Anger
Surely, I thought the one representing the angry woman with road rage would eventually morph into something about White Supremacy. Instead my Family Constellation revealed...
I had a chance to look again at the road rage incident from last week. At the time, my flight instincts had kicked in. I was able to flee the situation relatively unscathed yet, I was still so curious about what it was that terrorized me? It didn’t make sense why I would be frightened of a middle-aged woman who seemingly fumbled out of her car, waddling from side to side as she ran toward me?
Surely, I thought the one representing the angry woman with road rage in my Family Constellation would eventually morph into something about White Supremacy. Instead, it slowly revealed insight into how I automatically associate anger with violence.
As the Family Constellation progresses, my brain clicks suddenly, and I have pictures of little moments in my life where I have connected anger with violence…like the time I would get so upset at my husband when he expressed his anguish over politics or the times when he yelled “dinner” at the top of his lungs. Often I would complain how there was so much anger in his tone of voice, and his response was always, “I’m expressing an urgency, not anger.”
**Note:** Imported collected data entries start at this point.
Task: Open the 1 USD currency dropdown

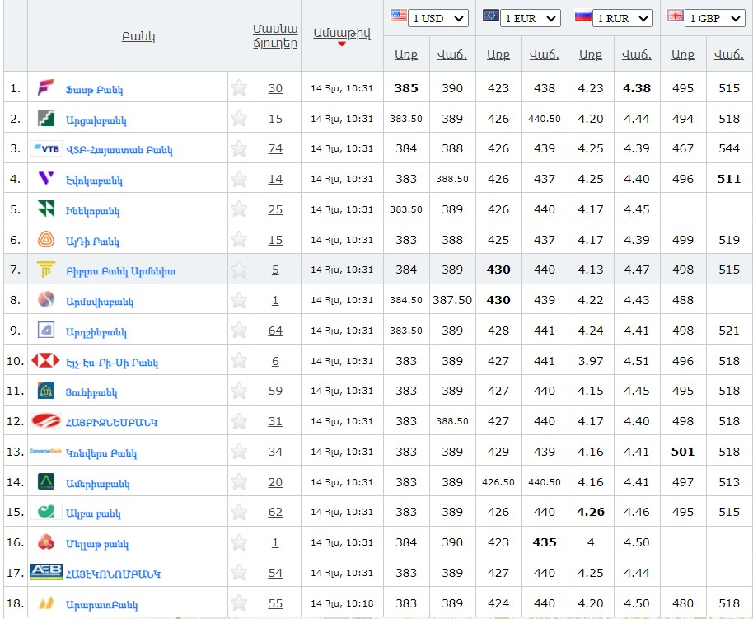Action: [x=439, y=18]
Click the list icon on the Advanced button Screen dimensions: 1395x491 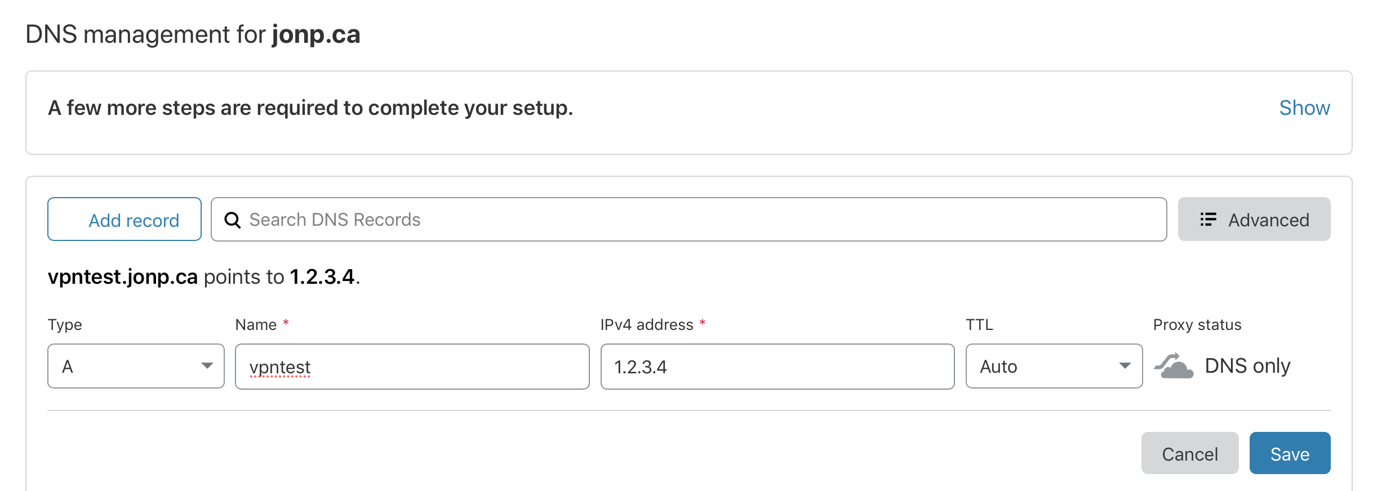(1208, 220)

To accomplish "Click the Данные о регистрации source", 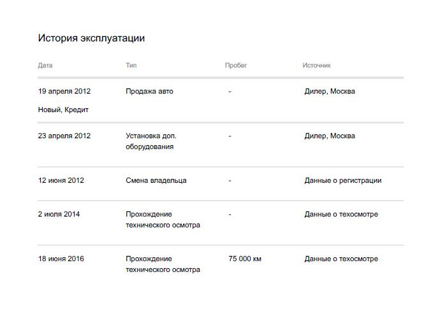I will click(343, 180).
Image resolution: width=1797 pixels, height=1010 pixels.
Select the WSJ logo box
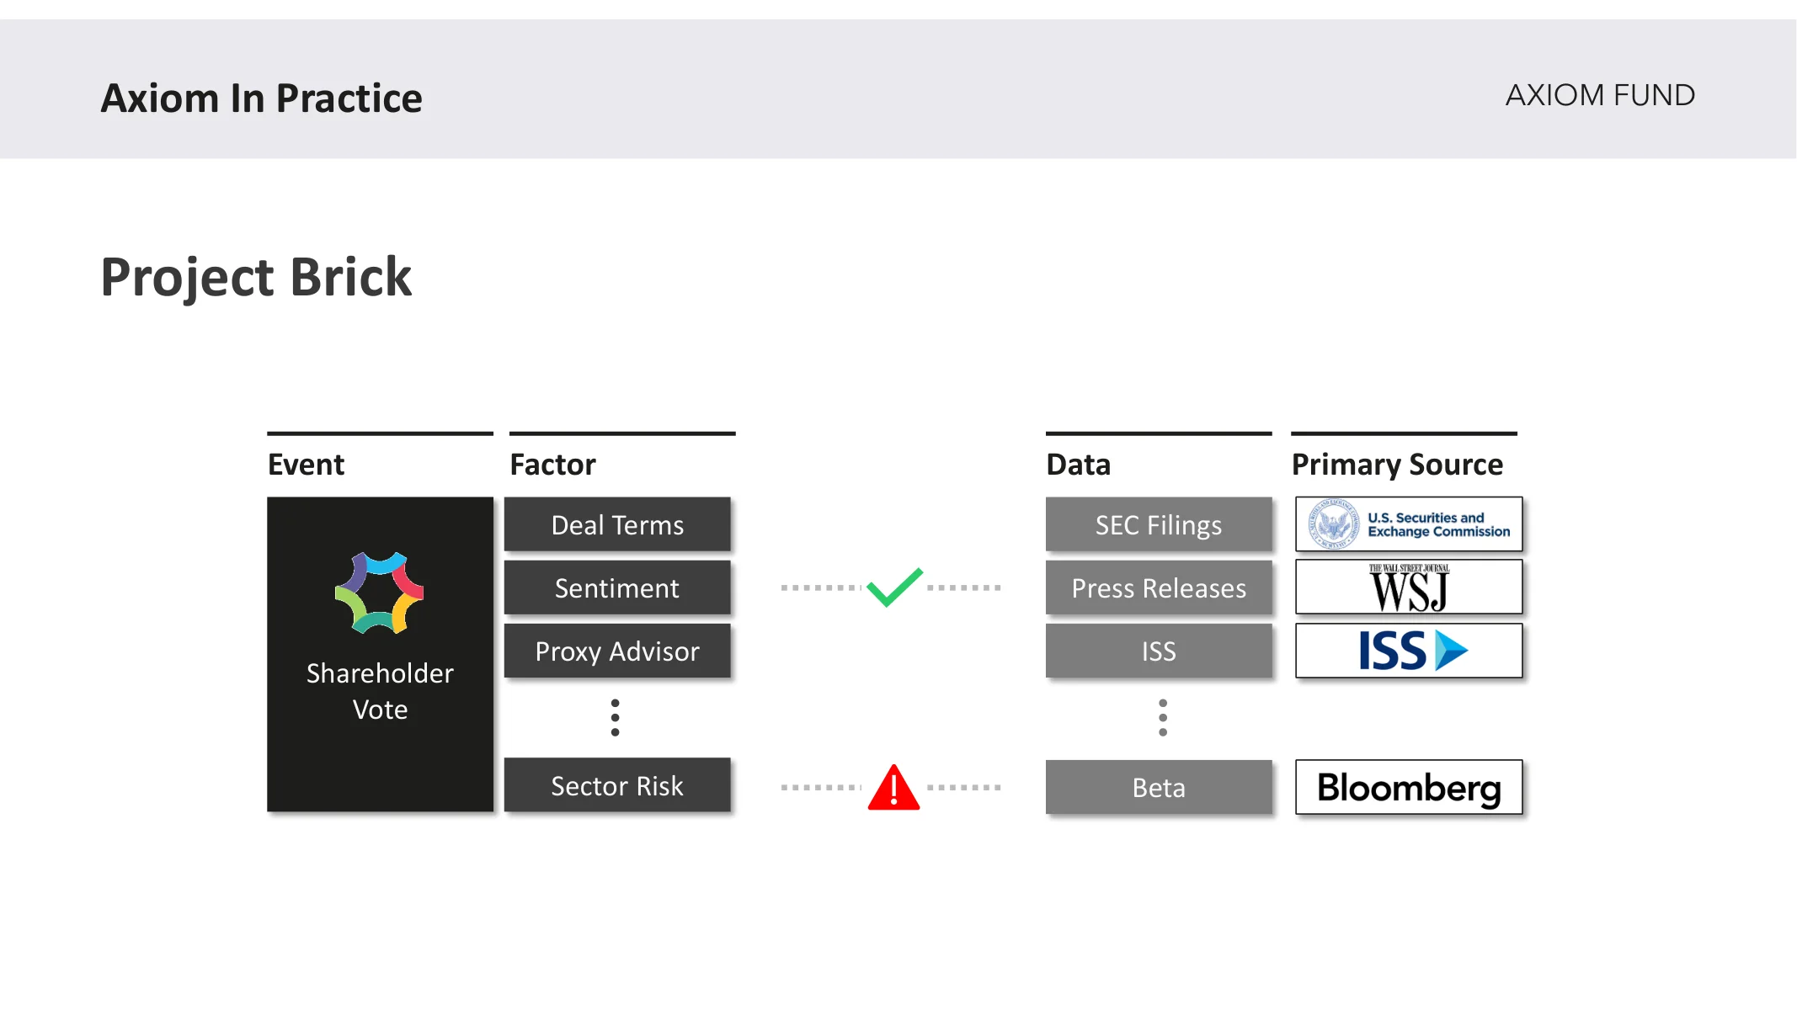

Then there were sooo many memories of my mother…using the cleaver chopping vigorously on the cutting board…the time she tried to spank my bottom when I looked at her a certain way…any look my mother gave me meant a punishment later.
Many years ago, my mother called me after someone in my family had a meltdown. I was on a road trip and she blamed me, demanding that I come home immediately to take care of the conflict. She needed me to deal with it!! I helped her to regulate before hanging up the phone then silently grieved how in that moment, my mother needed me to be her friend and confidant, the parent, and the fixer all at the same time. At the time, I so resented it yet, I did as I was told.
Now all these memories and its connection to violence made sense. From my earliest memories, I have always associated anger with violence and danger. While there was little physical violence in my own childhood, I was often in trouble. What stories did my conflict-avoidant mother inherit from her mother and her grandmother?
At some point, younger Yvette made an unconscious vow to sacrifice her own nervous system…to help her mother emotionally regulate. In turn, Yvette vowed she would never be like her mother…she would suppress her anger, even feeling pride after intense conflicts where she was not angry. Most recently, she did not advocate for herself, so there would be peace…no matter the cost to herself. There had never been no room for those inconvenient, sensitive feelings that had been considered a burden to her family.
Yet, suppressed anger is also associated with rheumatoid arthritis. Is this the root to my autoimmune disease? How often have I given myself and carried the emotional labor on behalf of those around me?
I, Yvette Leung, revoke the vow that I had made to the Divine so long ago…to sacrifice my nervous system on behalf of my mother…to sacrifice myself in order to protect those around me from feeling pain…in order to keep the peace. Instead, I will take back the strength, disentangling that energetic force which belongs to me from what I associated with harm, danger and violence. I will love myself, feeling all the feelings that make me human.
“Loving yourself is a political act. We are taught not to love ourselves, and from that place we are easily manipulated...
Love yourself so much that this love changes the world.”